The descent was a bit tricky and probably deserves some mention to aid those who wish to climb this peak. From the summit of Mt. Sill, we headed down the West Ridge as if headed towards Polemonium peak. Staying on the crest of the ridge is class 3/4, so it is much easier to stay further to the left (South). Here the climbing is no harder than class 2. The proper spot to leave the crest is well marked with a large cairn and some bright slings around a large rock. It is easiest to spot the slings.
Looking down from here, there was plenty of snow along the ledges, but hoping for a speedier descent, we opted not to rappel. The class 4 downclimb was not difficult, and we were able to avoid much of the snow by scoping out all the options. The rock in this section, however, is extremely loose and proper caution must be exercised. There was a short hanging snow slope that required extra vigilance because it was unusually icy and fell to a precipitous drop-off after about 100 feet. Some easy ledges then gave us access to the notch between Apex Peak and Mt. Sill.
From here, it was a fun glissade down to retrieve the gear we previously left behind. The warm sun left the snow very soft and it was an odd site to see mini-streams all across the rock face below the coulouir. A few hours of alternating between slogging through the deep snow, glissading, and snowshoeing put us back in the comfort of our campsite. Exhausted, we ate dinner. I celebrated with some savory swiss cheese. We spent a few moments reliving the days adventure, and drifted off to sleep amongst the fluttering prayer flags that blessed our climb.

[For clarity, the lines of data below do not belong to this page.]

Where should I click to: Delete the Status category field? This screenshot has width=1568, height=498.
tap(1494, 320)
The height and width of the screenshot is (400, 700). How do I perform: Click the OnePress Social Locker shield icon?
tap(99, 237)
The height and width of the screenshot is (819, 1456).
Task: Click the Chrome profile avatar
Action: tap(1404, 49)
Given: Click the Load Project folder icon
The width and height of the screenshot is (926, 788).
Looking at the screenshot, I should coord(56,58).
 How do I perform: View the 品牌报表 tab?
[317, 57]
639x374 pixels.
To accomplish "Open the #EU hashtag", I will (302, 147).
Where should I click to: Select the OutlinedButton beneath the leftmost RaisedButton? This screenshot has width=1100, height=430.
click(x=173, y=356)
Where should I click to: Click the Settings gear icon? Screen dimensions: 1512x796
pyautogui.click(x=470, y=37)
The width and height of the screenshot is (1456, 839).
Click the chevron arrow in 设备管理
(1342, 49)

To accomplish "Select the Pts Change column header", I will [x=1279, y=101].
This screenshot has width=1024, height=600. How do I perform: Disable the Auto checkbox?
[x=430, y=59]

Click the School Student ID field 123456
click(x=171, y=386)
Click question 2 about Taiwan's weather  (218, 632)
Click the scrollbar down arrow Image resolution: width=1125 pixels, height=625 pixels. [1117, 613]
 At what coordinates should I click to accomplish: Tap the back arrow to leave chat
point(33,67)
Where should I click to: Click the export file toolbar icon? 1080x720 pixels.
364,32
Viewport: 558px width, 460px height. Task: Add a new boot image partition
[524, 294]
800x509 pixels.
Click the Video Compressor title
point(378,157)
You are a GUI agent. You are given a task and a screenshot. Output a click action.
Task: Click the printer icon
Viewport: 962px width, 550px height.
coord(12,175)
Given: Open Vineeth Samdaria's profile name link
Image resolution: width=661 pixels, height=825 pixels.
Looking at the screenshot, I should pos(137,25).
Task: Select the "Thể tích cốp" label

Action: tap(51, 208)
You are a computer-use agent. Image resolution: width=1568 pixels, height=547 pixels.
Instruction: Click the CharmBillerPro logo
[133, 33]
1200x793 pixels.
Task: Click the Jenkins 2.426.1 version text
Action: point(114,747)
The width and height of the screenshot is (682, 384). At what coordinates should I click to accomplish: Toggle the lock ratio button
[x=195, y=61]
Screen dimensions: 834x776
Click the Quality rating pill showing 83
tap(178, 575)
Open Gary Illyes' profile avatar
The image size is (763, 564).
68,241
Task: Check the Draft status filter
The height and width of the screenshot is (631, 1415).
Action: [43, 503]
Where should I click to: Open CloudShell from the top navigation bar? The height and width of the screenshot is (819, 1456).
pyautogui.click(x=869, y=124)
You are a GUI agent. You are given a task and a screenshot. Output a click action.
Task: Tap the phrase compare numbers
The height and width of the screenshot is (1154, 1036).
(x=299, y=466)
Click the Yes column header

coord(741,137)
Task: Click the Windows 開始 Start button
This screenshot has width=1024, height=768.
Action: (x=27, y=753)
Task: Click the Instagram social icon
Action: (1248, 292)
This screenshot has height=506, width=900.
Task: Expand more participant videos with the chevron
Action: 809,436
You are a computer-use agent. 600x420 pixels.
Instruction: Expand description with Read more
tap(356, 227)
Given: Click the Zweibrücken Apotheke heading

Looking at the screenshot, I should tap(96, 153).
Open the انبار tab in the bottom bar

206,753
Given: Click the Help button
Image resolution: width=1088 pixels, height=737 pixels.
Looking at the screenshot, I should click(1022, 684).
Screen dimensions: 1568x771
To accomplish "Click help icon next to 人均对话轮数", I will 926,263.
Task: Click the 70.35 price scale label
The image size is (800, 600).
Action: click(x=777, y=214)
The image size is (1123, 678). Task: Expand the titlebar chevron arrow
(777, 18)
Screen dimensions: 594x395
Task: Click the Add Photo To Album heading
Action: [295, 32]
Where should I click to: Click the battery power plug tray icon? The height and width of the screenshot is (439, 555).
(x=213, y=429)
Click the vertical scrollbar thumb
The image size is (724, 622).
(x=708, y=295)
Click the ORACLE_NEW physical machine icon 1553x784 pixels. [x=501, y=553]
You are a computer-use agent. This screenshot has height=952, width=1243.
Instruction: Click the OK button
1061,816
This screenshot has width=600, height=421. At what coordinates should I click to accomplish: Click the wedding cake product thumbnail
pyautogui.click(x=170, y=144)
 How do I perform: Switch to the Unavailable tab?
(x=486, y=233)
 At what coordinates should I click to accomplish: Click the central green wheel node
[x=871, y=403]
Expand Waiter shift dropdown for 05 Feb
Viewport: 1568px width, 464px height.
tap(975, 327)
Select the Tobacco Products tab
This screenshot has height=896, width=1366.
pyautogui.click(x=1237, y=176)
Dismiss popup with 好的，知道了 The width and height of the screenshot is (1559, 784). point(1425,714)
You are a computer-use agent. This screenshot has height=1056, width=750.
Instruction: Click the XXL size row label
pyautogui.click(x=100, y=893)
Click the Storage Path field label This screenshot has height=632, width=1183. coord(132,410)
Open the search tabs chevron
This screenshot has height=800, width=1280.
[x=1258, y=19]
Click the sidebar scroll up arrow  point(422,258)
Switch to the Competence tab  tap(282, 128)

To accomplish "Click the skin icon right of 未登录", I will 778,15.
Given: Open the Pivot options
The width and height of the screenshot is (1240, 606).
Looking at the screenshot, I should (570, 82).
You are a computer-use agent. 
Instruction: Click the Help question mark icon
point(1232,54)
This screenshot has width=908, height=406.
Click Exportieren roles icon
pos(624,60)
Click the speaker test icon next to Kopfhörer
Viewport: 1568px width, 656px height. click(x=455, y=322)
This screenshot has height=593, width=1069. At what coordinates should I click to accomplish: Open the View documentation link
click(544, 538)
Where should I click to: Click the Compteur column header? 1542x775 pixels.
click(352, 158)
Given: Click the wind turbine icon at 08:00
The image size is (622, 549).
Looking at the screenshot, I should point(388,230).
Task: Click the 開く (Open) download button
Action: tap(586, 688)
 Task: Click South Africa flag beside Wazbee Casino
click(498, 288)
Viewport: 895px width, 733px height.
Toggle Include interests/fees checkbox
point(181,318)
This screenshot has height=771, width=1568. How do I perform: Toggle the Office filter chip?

The original plan the next day was to climb the U-Notch on North Palisade
, but Brian’s right ankle was bothering him a little from a leader fall he suffered a few weeks ago in the cliffs at Malibu. How he managed to climb Mt. Sill with nary a complaint still surprises me to this day! So, instead of climbing another peak, we opted to break camp and head down-canyon to find some bouldering routes to put up a first ascent or two.
Fueled by ambition, Brian led the way and established a few really nice routes above Third Lake. It is likely that no one will care about these, given the presence of so many fine alpine rock routes in the area, but it was fun climbing routes that will probably never be climbed again.
We had also originally decided on spending another night in the wilderness engaging in other adventures, but quickly decided against it after being swarmed by an army of mosquitoes.
The final hike down Big Pine Creek almost left tears running down my cheeks. This trip had been a very emotional one for me and marked my last climb for the summer before I embarked on my voyage to Nepal to conduct research. I felt great and gained a renewed vigor for taking on life’s challenges. In retrospect, this is exactly why I love climbing – to experience this bold feeling of being alive. As Brian and I were getting drunk in great conversation on the drive down Hwy 395, we took pause and looked back at the Sierra crest – the Range of Light – as John Muir called it. I knew I would return again in a few months, a changed person, but with the same giddy spirit that grins widely every time it reaches up for the next hold.